Remark: for now stablebaselines 3 has no stable release with gymnasium. To use stablebaslines with gymnasium, use the main branch from github:
pip install git+https://github.com/DLR-RM/stable-baselines3
rlberry-v0.4.1
Release of version 0.4.1 of rlberry.
Before the rlberry installation, please install the fork of gym 0.21 : "gym[accept-rom-license] @ git+https://github.com/rlberry-py/gym_fix_021"
New in 0.4.1
PR #307
- Create fork gym0.21 for setuptools non-retrocompatible changes.
PR #306
- Add Q-learning agent in :class:
rlberry.agents.QLAgent
and SARSA agent in :class:rlberry.agents.SARSAAgent
.
PR #298
- Move old scripts (jax agents, attention networks, old examples...) that we won't maintain from the main branch to an archive branch.
PR #277
- Add and update code to use "Atari games" env
rlberry-v0.4.0
Release of version 0.4.0 of rlberry.
New in 0.4.0
PR #273
- Change the default behavior of plot_writer_data so that if seaborn has version >= 0.12.0 then a 90% percentile interval is used instead of sd.
PR #269
- Add rlberry.envs.PipelineEnv a way to define pipeline of wrappers in a simple way.
PR #262
- PPO can now handle continuous actions.
-
Implementation of Munchausen DQN in rlberry.agents.torch.MDQNAgent.
-
Comparison of MDQN with DQN agent in the long tests.

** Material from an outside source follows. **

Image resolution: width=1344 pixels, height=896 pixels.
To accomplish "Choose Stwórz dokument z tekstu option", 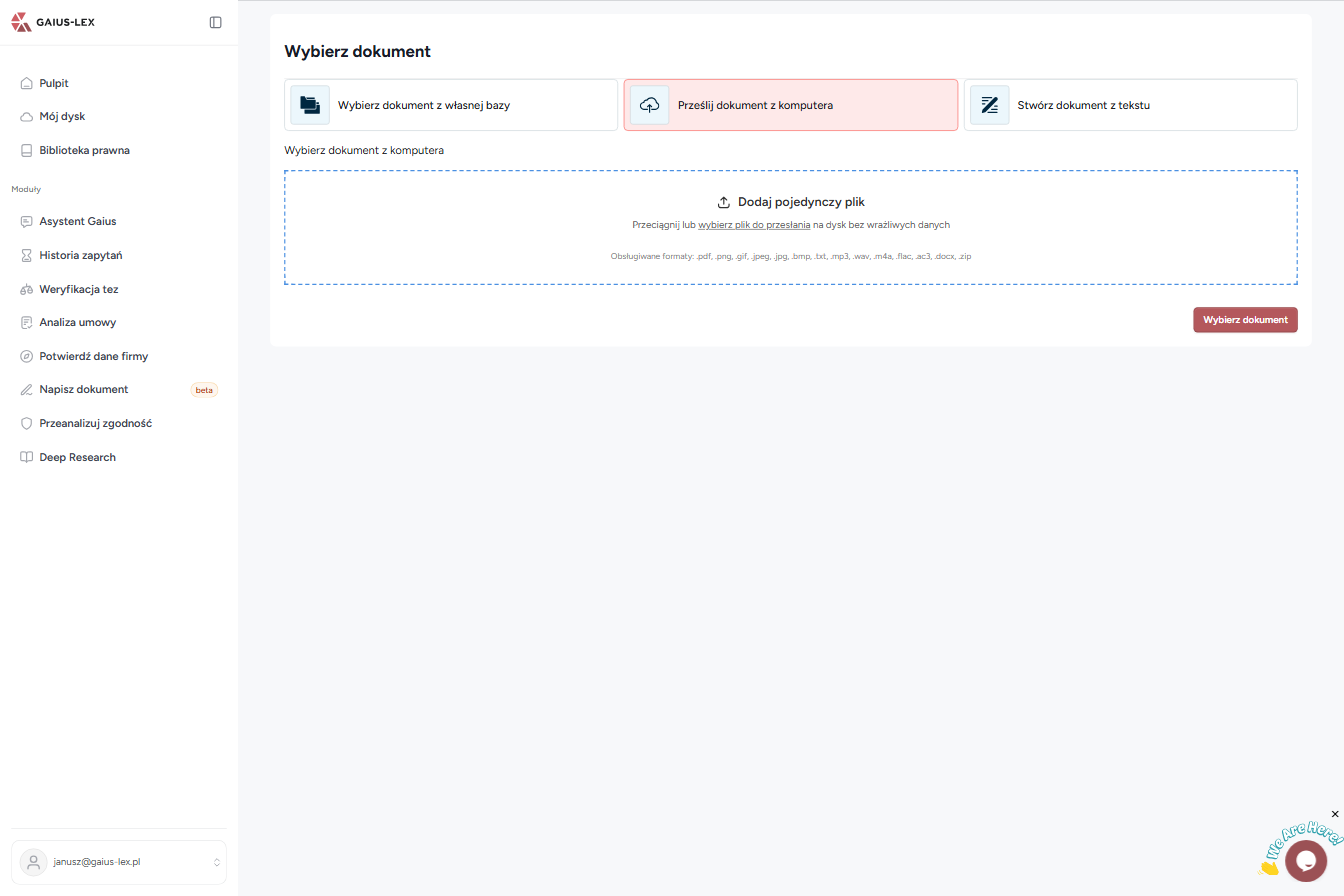I will click(x=1130, y=105).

- Compress the pickles used to save the trained agents.
PR #235
- Implementation of rlberry.envs.SpringCartPole environment, an RL environment featuring two cartpoles linked by a spring.
-
Improve logging, the logging level can now be changed with rlberry.utils.logging.set_level().
-
Introduce smoothing in curves done with plot_writer_data when only one seed is used.
PR #223
- Moved PPO from experimental to torch agents. Tested and benchmarked.
rlberry-v0.3.0
Release of version 0.3.0 of rlberry.
New in 0.3.0
PR #206
- Creation of a Deep RL tutorial, in the user guide.
PR #132
- New tracker class
rlberry.agents.bandit.tools.BanditTracker
to track statistics to be used in Bandit algorithms.
PR #191
- Possibility to generate a profile with
rlberry.agents.manager.AgentManager
.
- Misc improvements on A2C.
- New StableBaselines3 wrapper
rlberry.agents.stable_baselines.StableBaselinesAgent
to import StableBaselines3 Agents.
PR #119
- Improving documentation for agents.torch.utils
- New replay buffer
rlberry.agents.utils.replay.ReplayBuffer
, aiming to replace code in utils/memories.py - New DQN implementation, aiming to fix reproducibility and compatibility issues.

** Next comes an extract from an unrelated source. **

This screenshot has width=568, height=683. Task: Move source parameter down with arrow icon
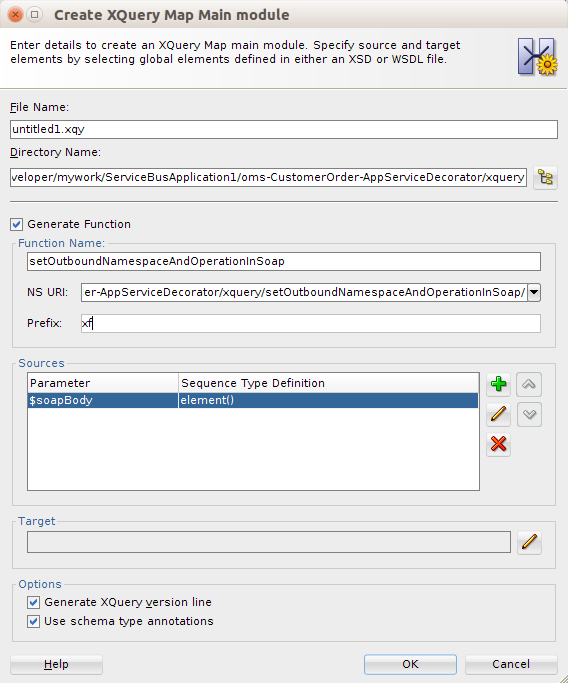coord(529,414)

- Implements Q(lambda) in DQN Agent.
Feb 22, 2022 (PR #126)
- Setup
rlberry.__version__
(currently 0.3.0dev0) - Record rlberry version in a AgentManager attribute equality of AgentManagers
- Override
__eq__
method of the AgentManager class.
Feb 14-15, 2022 (PR #97, #118)
- (feat) Add Bandits basic environments and agents. See
~rlberry.agents.bandits.IndexAgent
and~rlberry.envs.bandits.Bandit
. - Thompson Sampling bandit algorithm with gaussian or beta prior.
- Base class for bandits algorithms with custom save & load functions (called
~rlberry.agents.bandits.BanditWithSimplePolicy
)
- (fix) Fixed bug in
FiniteMDP.sample()
: terminal state was being checked withself.state
instead of givenstate
- (feat) Option to use 'fork' or 'spawn' in
~rlberry.manager.AgentManager
- (feat) AgentManager output_dir now has a timestamp and a short ID by default.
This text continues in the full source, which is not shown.